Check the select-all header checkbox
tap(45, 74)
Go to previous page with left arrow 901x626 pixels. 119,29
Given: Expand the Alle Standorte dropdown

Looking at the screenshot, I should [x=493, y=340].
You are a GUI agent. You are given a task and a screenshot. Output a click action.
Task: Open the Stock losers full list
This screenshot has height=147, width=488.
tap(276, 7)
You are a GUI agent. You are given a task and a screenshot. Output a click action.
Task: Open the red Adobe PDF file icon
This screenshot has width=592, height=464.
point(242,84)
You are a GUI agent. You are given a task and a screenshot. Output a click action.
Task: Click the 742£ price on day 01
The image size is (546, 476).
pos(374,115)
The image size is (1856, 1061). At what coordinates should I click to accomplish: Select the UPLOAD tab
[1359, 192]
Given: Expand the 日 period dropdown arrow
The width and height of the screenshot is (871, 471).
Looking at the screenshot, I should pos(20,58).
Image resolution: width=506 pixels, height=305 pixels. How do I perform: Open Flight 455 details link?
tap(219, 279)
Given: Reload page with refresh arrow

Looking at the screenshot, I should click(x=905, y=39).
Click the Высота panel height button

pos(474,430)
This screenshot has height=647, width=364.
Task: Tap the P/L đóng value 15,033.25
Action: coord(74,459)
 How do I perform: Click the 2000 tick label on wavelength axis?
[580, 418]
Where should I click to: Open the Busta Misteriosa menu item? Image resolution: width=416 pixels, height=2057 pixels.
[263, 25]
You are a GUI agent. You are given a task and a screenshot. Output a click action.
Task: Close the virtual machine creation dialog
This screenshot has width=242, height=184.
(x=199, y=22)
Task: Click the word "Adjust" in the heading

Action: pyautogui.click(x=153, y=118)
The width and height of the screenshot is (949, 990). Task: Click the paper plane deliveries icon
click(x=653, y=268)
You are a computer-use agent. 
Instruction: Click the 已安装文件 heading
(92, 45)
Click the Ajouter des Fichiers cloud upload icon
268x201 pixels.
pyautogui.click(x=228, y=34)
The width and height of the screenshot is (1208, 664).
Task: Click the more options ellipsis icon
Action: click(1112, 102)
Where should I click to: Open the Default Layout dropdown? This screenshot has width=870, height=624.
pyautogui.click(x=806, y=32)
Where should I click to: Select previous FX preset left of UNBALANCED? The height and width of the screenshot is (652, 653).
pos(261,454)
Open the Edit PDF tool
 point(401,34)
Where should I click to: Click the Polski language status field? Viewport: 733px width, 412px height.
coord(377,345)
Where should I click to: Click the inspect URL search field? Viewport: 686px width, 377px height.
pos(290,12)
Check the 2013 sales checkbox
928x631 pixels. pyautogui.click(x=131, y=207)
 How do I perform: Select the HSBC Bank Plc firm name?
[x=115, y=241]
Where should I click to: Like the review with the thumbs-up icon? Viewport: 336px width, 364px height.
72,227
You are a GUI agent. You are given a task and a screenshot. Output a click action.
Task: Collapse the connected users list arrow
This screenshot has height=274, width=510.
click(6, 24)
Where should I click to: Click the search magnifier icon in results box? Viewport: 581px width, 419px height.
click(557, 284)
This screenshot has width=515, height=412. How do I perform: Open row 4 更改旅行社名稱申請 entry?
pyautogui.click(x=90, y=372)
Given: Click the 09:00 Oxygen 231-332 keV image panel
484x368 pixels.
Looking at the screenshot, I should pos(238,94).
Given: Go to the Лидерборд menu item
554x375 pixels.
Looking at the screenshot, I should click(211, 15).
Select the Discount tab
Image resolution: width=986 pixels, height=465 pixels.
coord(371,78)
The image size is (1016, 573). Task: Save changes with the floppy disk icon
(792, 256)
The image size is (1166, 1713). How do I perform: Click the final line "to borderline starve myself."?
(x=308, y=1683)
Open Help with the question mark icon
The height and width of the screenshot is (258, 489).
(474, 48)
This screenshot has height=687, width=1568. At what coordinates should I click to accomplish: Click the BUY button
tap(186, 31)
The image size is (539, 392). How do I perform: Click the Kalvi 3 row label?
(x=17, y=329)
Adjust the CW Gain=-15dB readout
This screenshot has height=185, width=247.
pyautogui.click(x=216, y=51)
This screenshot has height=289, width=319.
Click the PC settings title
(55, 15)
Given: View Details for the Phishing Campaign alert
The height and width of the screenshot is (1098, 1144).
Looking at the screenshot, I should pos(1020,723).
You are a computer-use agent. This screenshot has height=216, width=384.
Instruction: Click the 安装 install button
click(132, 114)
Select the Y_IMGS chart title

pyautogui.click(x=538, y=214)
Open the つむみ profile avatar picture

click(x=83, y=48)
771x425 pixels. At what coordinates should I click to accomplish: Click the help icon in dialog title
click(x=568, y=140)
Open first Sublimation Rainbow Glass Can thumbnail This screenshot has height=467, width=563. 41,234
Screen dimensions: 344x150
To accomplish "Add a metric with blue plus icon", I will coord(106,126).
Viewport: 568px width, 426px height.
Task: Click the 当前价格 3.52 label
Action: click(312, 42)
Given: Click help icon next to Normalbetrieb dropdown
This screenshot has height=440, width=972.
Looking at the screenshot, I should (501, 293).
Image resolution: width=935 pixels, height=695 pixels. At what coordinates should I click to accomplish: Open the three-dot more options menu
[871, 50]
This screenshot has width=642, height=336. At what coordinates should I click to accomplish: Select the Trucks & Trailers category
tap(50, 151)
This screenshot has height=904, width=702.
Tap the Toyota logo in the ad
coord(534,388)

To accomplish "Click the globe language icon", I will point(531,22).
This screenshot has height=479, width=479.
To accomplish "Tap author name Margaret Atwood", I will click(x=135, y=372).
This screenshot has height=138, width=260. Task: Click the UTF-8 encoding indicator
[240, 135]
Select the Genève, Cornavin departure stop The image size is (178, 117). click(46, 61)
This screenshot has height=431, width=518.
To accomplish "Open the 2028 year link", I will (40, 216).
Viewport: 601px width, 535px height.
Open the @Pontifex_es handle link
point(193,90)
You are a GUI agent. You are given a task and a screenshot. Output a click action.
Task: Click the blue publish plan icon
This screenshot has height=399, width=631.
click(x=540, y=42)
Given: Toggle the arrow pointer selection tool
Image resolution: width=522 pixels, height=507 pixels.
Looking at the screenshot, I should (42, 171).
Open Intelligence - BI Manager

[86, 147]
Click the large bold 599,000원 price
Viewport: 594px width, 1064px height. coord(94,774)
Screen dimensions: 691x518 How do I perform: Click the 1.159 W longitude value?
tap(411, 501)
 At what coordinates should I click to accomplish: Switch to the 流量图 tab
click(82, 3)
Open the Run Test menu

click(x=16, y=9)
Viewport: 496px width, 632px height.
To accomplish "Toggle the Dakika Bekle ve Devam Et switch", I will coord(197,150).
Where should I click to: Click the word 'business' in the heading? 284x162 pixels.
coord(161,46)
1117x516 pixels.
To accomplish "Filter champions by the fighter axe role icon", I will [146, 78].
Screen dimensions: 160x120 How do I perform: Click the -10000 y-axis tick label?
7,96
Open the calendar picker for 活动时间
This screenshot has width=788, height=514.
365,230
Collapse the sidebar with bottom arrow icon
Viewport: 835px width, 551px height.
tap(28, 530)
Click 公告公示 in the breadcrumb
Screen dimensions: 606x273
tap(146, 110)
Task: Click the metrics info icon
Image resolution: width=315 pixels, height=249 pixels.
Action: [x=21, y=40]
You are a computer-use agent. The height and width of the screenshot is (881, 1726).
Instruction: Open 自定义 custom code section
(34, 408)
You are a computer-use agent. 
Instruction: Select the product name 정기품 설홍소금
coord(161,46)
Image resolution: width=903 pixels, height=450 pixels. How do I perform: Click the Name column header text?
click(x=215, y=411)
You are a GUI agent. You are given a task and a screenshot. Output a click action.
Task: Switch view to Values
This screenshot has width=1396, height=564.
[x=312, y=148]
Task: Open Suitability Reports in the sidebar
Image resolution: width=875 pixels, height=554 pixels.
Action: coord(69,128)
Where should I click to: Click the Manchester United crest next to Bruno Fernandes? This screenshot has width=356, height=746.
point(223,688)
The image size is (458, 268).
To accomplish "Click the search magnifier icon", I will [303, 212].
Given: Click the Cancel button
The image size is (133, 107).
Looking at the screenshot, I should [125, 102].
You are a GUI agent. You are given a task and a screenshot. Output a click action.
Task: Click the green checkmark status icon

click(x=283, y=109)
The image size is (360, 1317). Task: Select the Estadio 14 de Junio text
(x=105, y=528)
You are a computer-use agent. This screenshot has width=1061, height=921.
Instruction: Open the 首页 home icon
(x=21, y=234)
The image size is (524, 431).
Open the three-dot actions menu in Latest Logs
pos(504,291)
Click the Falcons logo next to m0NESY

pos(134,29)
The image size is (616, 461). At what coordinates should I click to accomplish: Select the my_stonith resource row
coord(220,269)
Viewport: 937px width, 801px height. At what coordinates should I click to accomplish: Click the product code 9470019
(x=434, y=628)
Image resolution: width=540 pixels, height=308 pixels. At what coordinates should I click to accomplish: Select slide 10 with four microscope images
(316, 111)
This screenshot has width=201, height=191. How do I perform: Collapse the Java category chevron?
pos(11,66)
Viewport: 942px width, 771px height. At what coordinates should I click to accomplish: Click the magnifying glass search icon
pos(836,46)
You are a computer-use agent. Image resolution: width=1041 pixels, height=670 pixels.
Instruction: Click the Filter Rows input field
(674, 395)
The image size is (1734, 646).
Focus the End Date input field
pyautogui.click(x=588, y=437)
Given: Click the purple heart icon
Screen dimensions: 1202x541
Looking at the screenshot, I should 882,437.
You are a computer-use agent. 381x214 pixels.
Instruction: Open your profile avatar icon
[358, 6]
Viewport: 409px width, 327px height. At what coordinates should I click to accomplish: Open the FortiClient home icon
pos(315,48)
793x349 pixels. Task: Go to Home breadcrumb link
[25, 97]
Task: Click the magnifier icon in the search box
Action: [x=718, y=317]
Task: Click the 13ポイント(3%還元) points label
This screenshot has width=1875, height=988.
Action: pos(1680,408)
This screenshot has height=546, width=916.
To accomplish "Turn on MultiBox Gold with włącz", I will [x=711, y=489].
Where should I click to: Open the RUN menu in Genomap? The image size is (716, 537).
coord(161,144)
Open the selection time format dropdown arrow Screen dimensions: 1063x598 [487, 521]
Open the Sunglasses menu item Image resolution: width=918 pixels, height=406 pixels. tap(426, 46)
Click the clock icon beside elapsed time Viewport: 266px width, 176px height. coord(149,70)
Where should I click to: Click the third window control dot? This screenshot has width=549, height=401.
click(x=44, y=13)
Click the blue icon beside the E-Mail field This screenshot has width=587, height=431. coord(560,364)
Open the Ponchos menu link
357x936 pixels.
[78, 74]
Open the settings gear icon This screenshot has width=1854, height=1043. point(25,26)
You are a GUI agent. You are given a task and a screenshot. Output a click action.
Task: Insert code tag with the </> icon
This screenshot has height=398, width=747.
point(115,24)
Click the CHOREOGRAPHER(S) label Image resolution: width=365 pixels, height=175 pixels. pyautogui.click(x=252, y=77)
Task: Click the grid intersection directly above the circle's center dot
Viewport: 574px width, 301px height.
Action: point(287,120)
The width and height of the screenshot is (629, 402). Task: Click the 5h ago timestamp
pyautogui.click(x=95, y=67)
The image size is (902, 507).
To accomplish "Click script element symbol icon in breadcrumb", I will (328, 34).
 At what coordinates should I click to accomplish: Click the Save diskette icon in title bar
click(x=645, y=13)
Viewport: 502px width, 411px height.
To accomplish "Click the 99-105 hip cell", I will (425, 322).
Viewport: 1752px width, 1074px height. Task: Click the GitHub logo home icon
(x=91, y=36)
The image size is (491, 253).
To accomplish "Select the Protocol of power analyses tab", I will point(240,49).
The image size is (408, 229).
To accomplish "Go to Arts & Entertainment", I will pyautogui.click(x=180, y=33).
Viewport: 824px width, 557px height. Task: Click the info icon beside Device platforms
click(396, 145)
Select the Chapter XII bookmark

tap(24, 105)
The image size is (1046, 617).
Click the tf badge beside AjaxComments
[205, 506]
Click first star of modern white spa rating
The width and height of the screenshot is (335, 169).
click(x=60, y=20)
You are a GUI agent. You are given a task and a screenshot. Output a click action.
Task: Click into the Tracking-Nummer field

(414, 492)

--*--

» PROBLEM TO SOLVE: Print exactly the lines above from the one with "This screenshot has height=546, width=916." to the one with "The image size is (1046, 617).", including both.

» TASK ANSWER:
This screenshot has height=546, width=916.
To accomplish "Turn on MultiBox Gold with włącz", I will [x=711, y=489].
Where should I click to: Open the RUN menu in Genomap? The image size is (716, 537).
coord(161,144)
Open the selection time format dropdown arrow Screen dimensions: 1063x598 [487, 521]
Open the Sunglasses menu item Image resolution: width=918 pixels, height=406 pixels. tap(426, 46)
Click the clock icon beside elapsed time Viewport: 266px width, 176px height. coord(149,70)
Where should I click to: Click the third window control dot? This screenshot has width=549, height=401.
click(x=44, y=13)
Click the blue icon beside the E-Mail field This screenshot has width=587, height=431. coord(560,364)
Open the Ponchos menu link
357x936 pixels.
[78, 74]
Open the settings gear icon This screenshot has width=1854, height=1043. point(25,26)
You are a GUI agent. You are given a task and a screenshot. Output a click action.
Task: Insert code tag with the </> icon
This screenshot has height=398, width=747.
point(115,24)
Click the CHOREOGRAPHER(S) label Image resolution: width=365 pixels, height=175 pixels. pyautogui.click(x=252, y=77)
Task: Click the grid intersection directly above the circle's center dot
Viewport: 574px width, 301px height.
Action: point(287,120)
The width and height of the screenshot is (629, 402). Task: Click the 5h ago timestamp
pyautogui.click(x=95, y=67)
The image size is (902, 507).
To accomplish "Click script element symbol icon in breadcrumb", I will (328, 34).
 At what coordinates should I click to accomplish: Click the Save diskette icon in title bar
click(x=645, y=13)
Viewport: 502px width, 411px height.
To accomplish "Click the 99-105 hip cell", I will (425, 322).
Viewport: 1752px width, 1074px height. Task: Click the GitHub logo home icon
(x=91, y=36)
The image size is (491, 253).
To accomplish "Select the Protocol of power analyses tab", I will point(240,49).
The image size is (408, 229).
To accomplish "Go to Arts & Entertainment", I will pyautogui.click(x=180, y=33).
Viewport: 824px width, 557px height. Task: Click the info icon beside Device platforms
click(396, 145)
Select the Chapter XII bookmark

tap(24, 105)
The image size is (1046, 617).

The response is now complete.